* start Text segment *

STEPPING UP TO THE 610
Brian Barnik was offered a job as the regular driver of a new Kenworth T610 SAR. He jumped at the opportunity, write Peter and Di Schlenk
KENWORTH’S NEW T610 models have hit the ground running with a number of fleet operators snapping them up.
McPherson’s Interstate Transport, based at Myrtleford in Victoria’s high country, was one of the first to purchase a T610 SAR, with driver Brian Barnik being the lucky recipient. Brian jumped out of a Transtar to drive the 610 and really noticed the difference with the modern Kenworth.
“This engine feels like you are in a plane taking off – it has a nice note to it as well,” Brian smiles. “I could really get used to driving this.”
The SAR is kept busy doing Carter Holt Harvey work, carrying timber to the mainland capitals of Sydney, Adelaide, Brisbane and Melbourne.
“No-one knows what it is,” Brian says of the new Kenworth. “It doesn’t have many badges, just one Kenworth badge on the grille.
“I can’t fault it, really. There have been a few minor things but the ride is exceptional. On the run from here to Adelaide I didn’t feel a bump.”
The T610 SAR looks the goods in McPherson’s colours and Brian takes a lot of pride in it, just as he does with his own Kenworth.
“I’ve got a 1978 Kenworth with an 8V92 Detroit in it and am restoring it slowly. It was originally a Goulburn-based truck and is a very original old girl.”

* end Text segment *

• Directions
Echo the entire article about Brian Barnik and the Kenworth T610 SAR word for word. The lines that follow were taken from a different source.

* start Data *

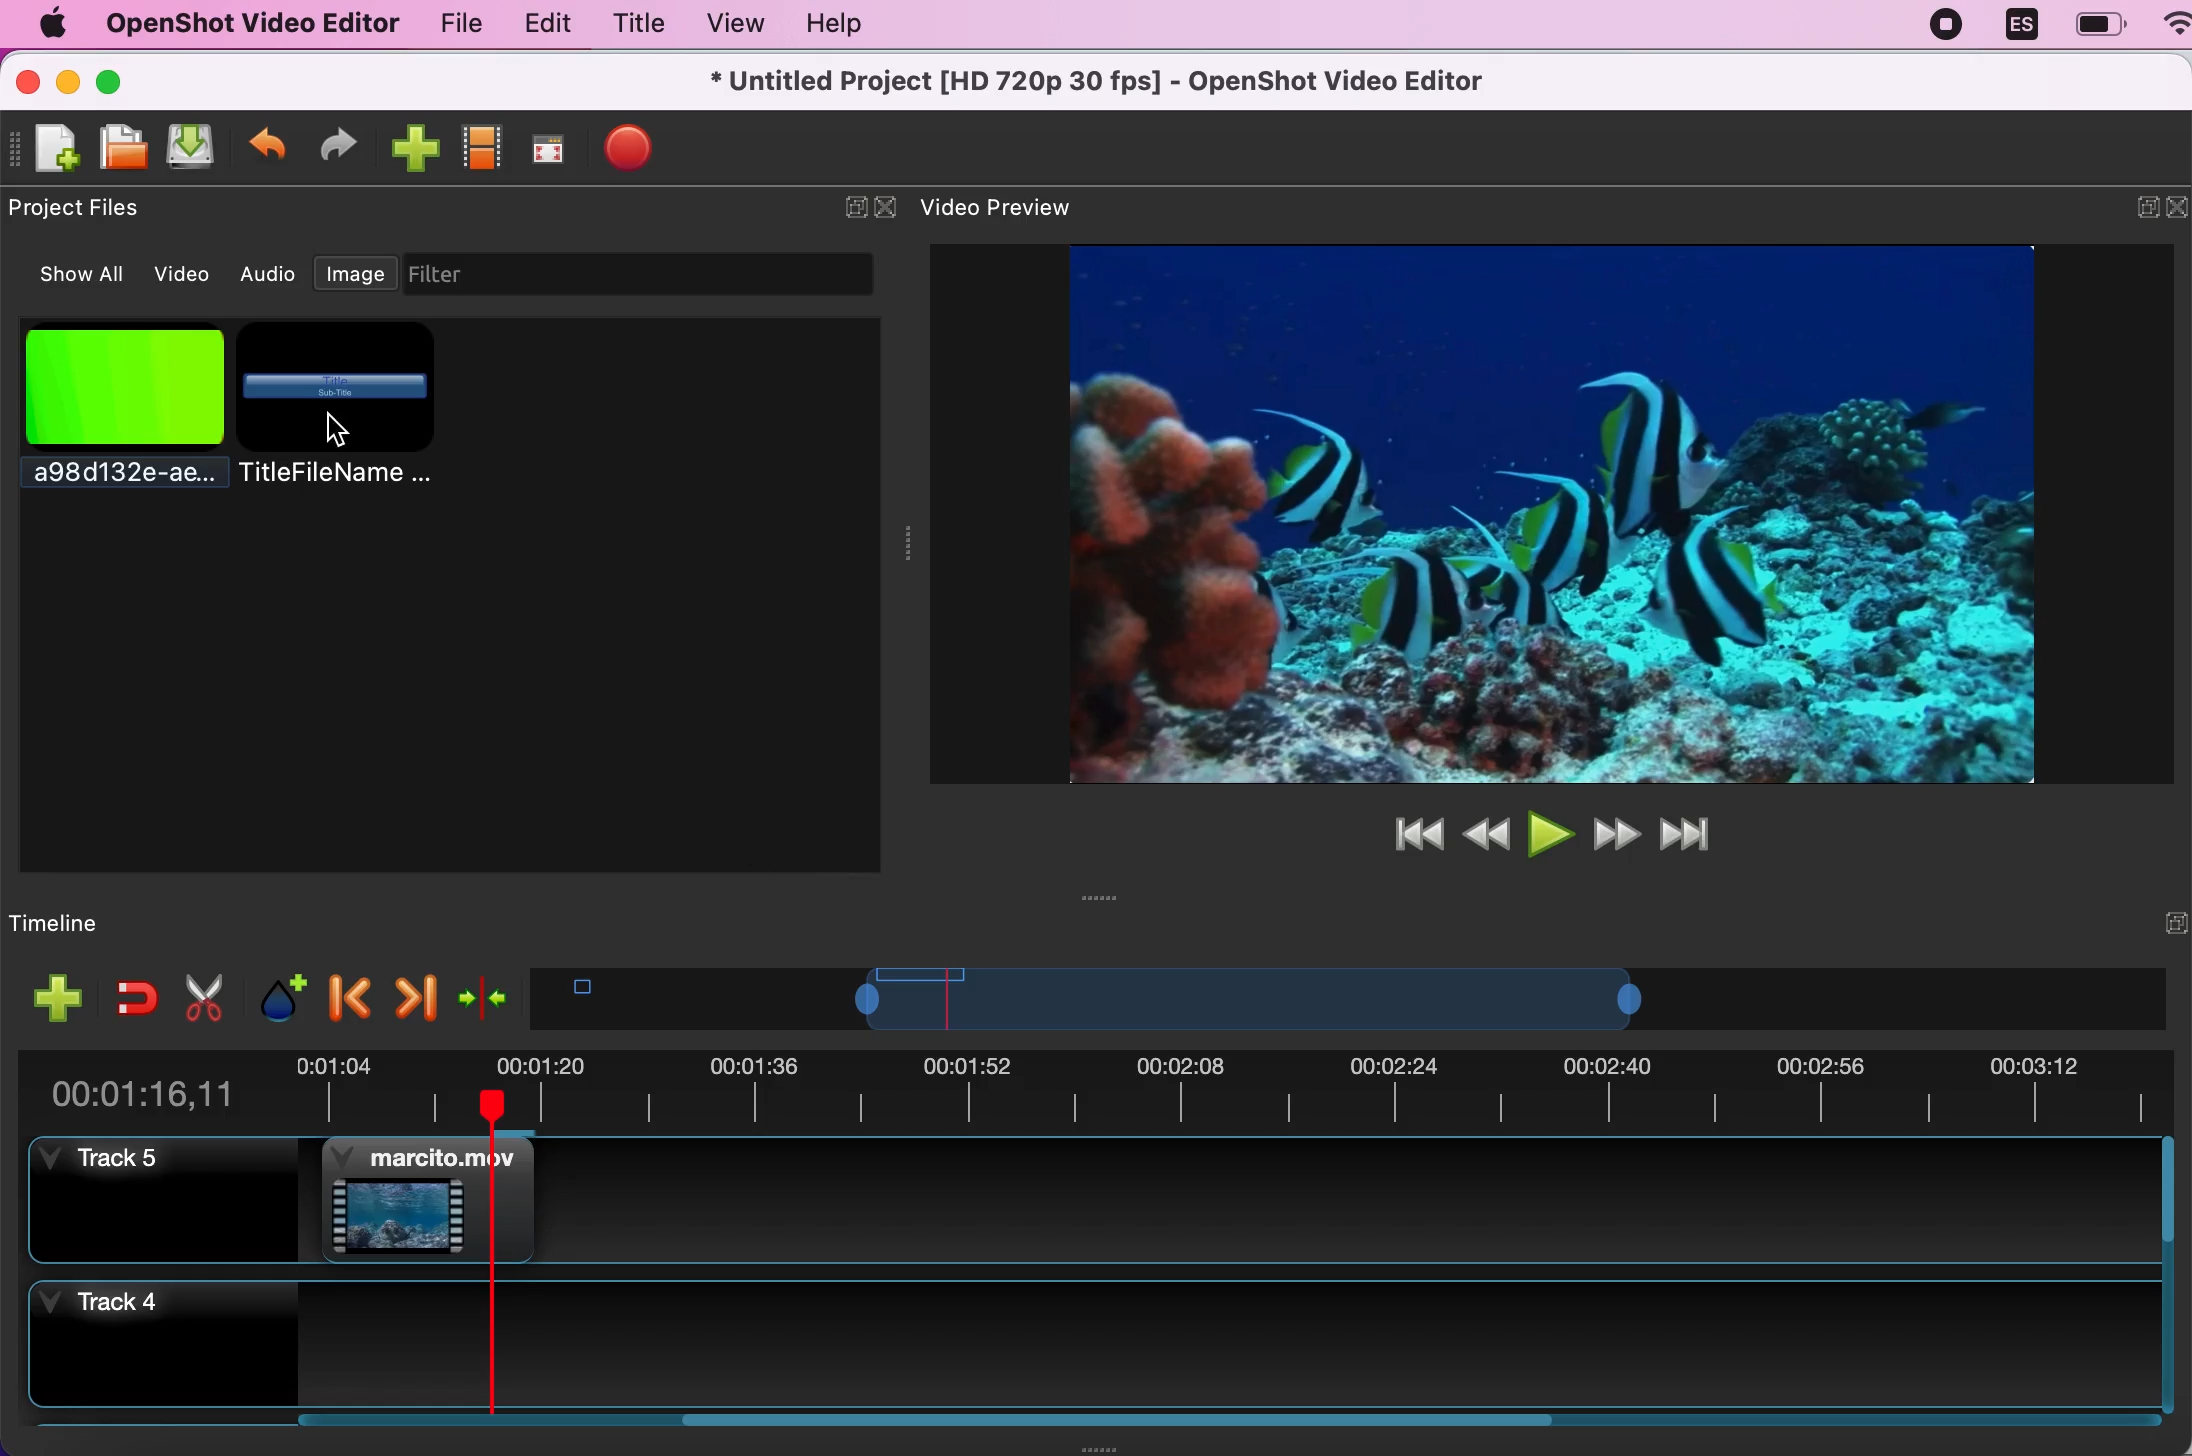 The image size is (2192, 1456). Describe the element at coordinates (2178, 212) in the screenshot. I see `close` at that location.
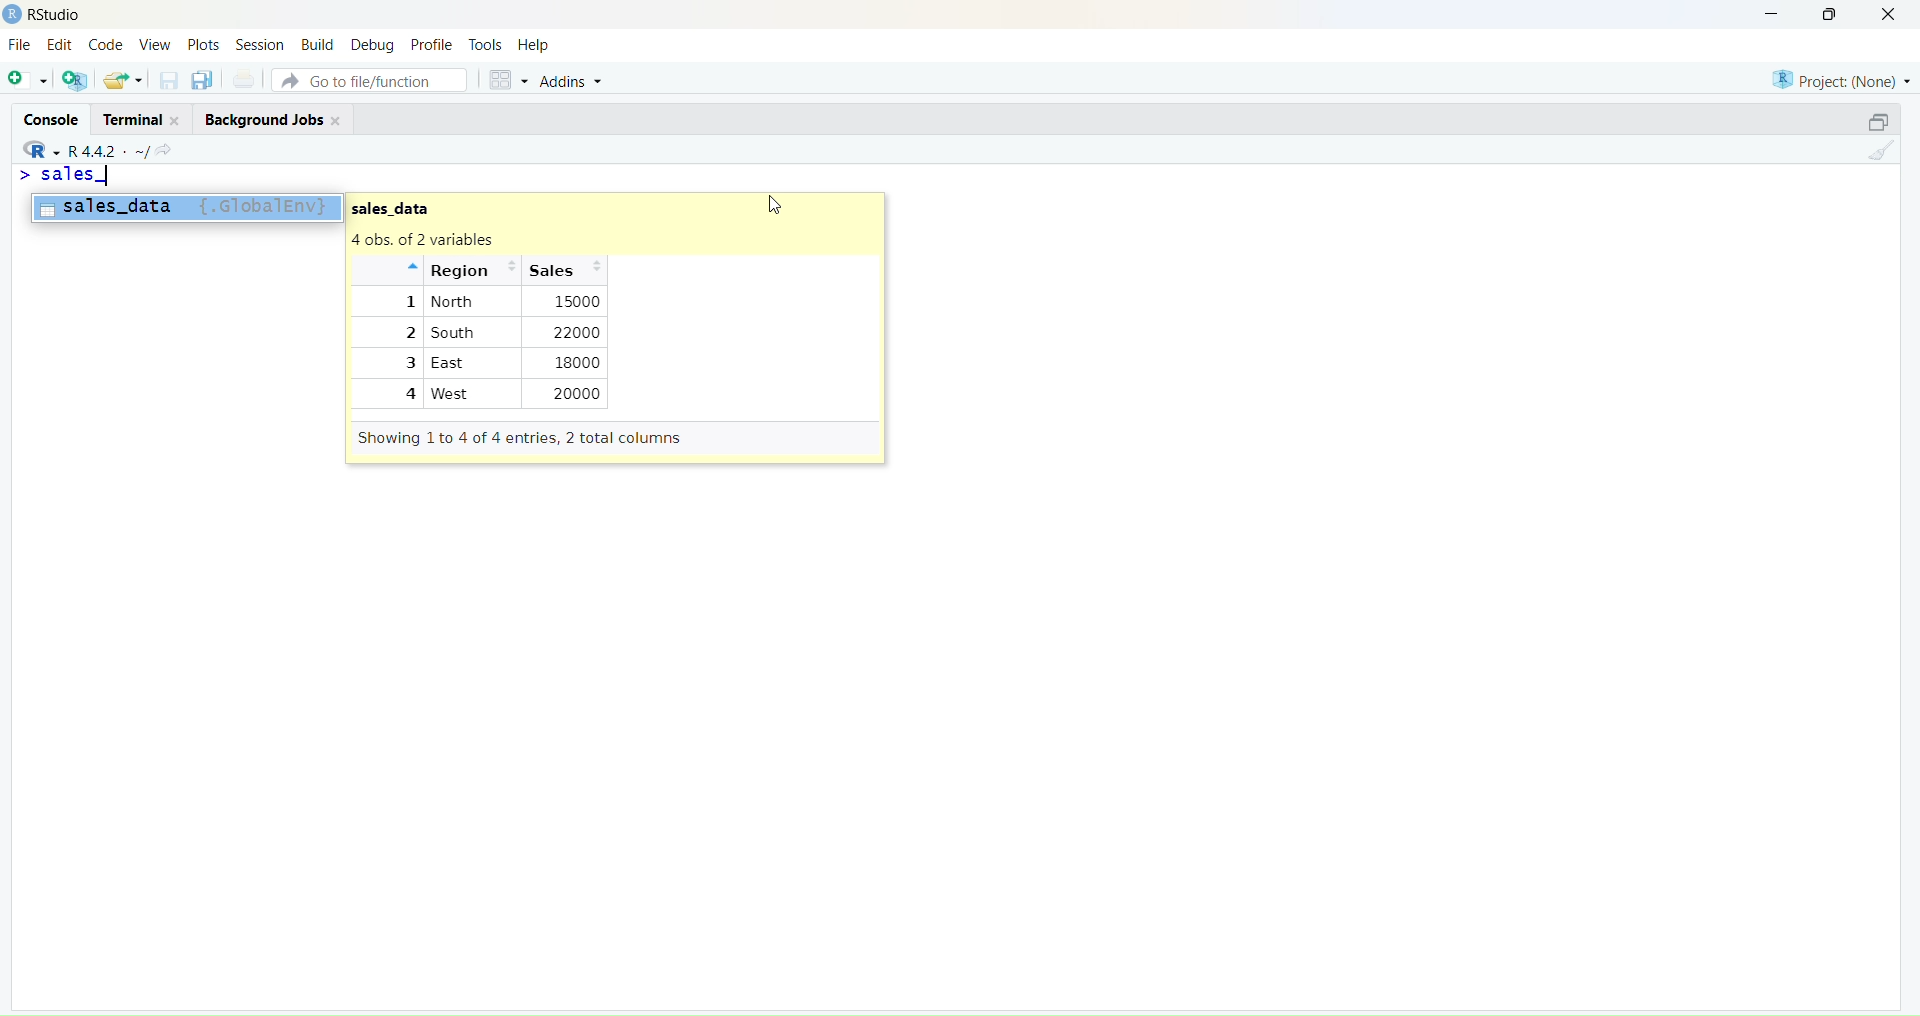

* end Data *

• Solution for this exercise
STEPPING UP TO THE 610
Brian Barnik was offered a job as the regular driver of a new Kenworth T610 SAR. He jumped at the opportunity, write Peter and Di Schlenk
KENWORTH’S NEW T610 models have hit the ground running with a number of fleet operators snapping them up.
McPherson’s Interstate Transport, based at Myrtleford in Victoria’s high country, was one of the first to purchase a T610 SAR, with driver Brian Barnik being the lucky recipient. Brian jumped out of a Transtar to drive the 610 and really noticed the difference with the modern Kenworth.
“This engine feels like you are in a plane taking off – it has a nice note to it as well,” Brian smiles. “I could really get used to driving this.”
The SAR is kept busy doing Carter Holt Harvey work, carrying timber to the mainland capitals of Sydney, Adelaide, Brisbane and Melbourne.
“No-one knows what it is,” Brian says of the new Kenworth. “It doesn’t have many badges, just one Kenworth badge on the grille.
“I can’t fault it, really. There have been a few minor things but the ride is exceptional. On the run from here to Adelaide I didn’t feel a bump.”
The T610 SAR looks the goods in McPherson’s colours and Brian takes a lot of pride in it, just as he does with his own Kenworth.
“I’ve got a 1978 Kenworth with an 8V92 Detroit in it and am restoring it slowly. It was originally a Goulburn-based truck and is a very original old girl.”